Важно при первых симптомах остеохондроза для лечения без лекарств обратиться к доктору. Мы приглашаем Вас в наш Инновационный медицинский центр. Бесконтрольный прием обезболивающих препаратов только усугубит ситуацию.
Что можно увидеть с помощью МСКТ позвоночника?
мскт позвоночника
МСКТ-исследование позвоночника позволяет обнаружить:
- изменения плотности и структуры тканей. Так выявляются новообразования (опухоли), межпозвоночные грыжи;
- нарушения целостности или смещения позвонков;
- костные разрастания.
МСКТ значительно превосходит классическую рентгенографию по качеству получаемого изображения и является наилучшим методом визуализации костных структур. МСКТ также используется для выявления патологий спинного мозга, однако наиболее информативным исследованием мягких тканей считается МРТ. При исследовании позвоночника эти методы (МСКТ и МРТ) могут дополнять другу друга, позволяя врачу оценить состояние позвонков, межпозвоночных дисков, спинного мозга и окружающих позвоночник мягких тканей.
Диагностика
Для выявления проблемы и назначения наиболее эффективного метода лечения остеохондроза собирается анамнез. Учитываются все жалобы пациента. Проводится визуальный осмотр.
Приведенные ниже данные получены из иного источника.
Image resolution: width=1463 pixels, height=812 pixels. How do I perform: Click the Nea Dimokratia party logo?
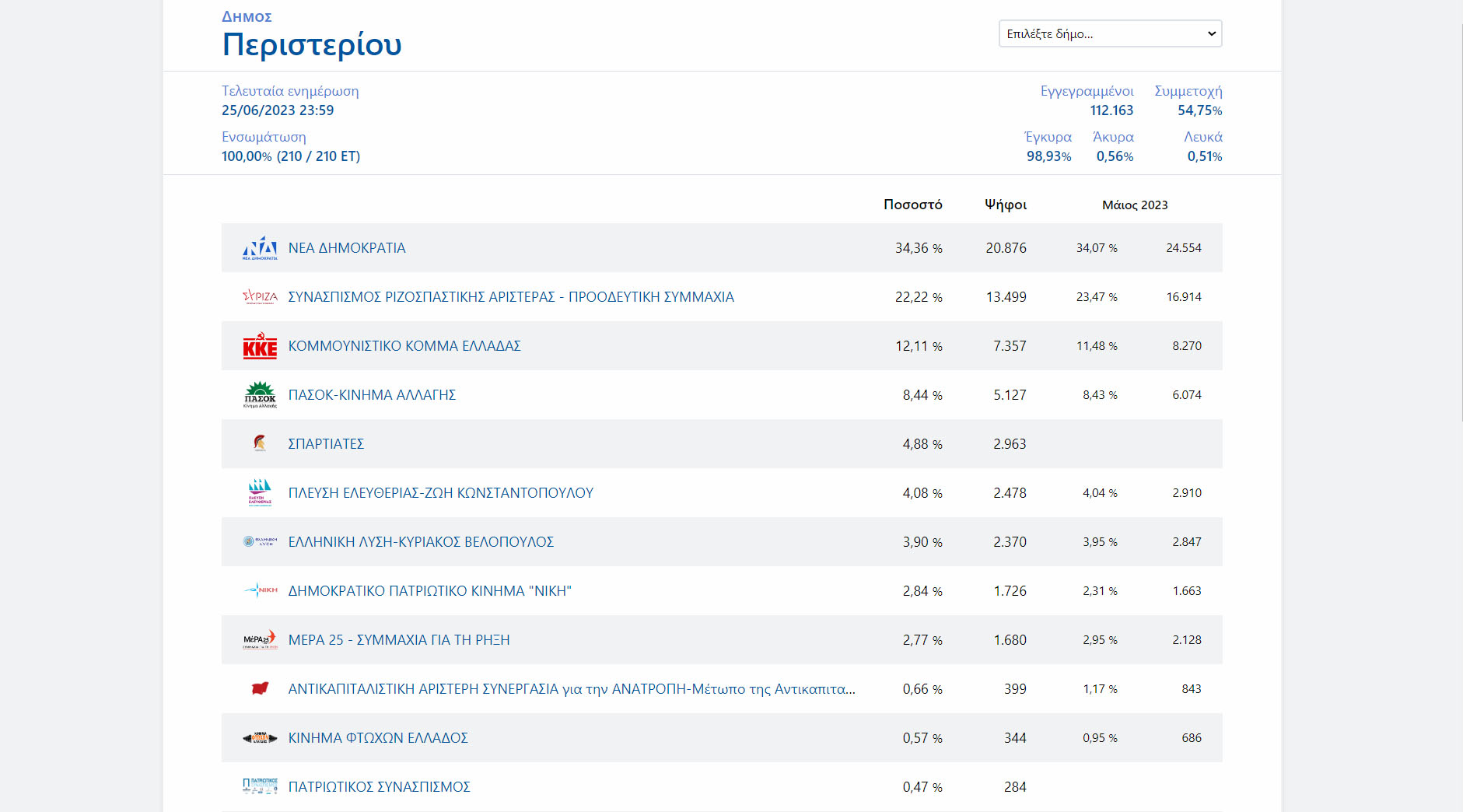[260, 248]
Он включает в себя:
- оценку положения тела;
- осмотр кожных покровов;
- пальпацию и простукивание участков, на боль в которых жалуется пациент;
- определение чувствительности кожи.
Далее назначается исследование наиболее пострадавшего отдела позвоночника. Пациент направляется на рентгенологическое обследование, компьютерную томографию (КТ) или магнитно-резонансную томографию (МРТ). С помощью процедур выявляется степень поражения участка спины, состояние нервных отростков, кровеносных сосудов.
В Инновационном медицинском центре также используется ультразвуковое исследование для диагностирования проблем. УЗИ информативно, безопасно и считается менее затратным способом обнаружения патологии.
МРТ позвоночника: как проходит процедура
Перед обследованием необходимо снять все металлические аксессуары, часы, выложить банковские или другие магнитные карты. Пациента укладывают на специальный стол, который будет находиться внутри сканера. Во время процедуры нужно сохранять неподвижное положение для лучшего качества снимков.
Оборудование для проведения МРТ
Врач удаляется в соседний кабинет, но поддерживает контакт с пациентом по двусторонней связи и видит его на мониторе. В сканере поддерживается комфортная температура, хорошая циркуляция воздуха и освещение. Можно использовать наушники с приятной музыкой.
После процедуры вы можете отдохнуть и выпить кофе, ожидая описания снимков. Это займет 15-20 минут.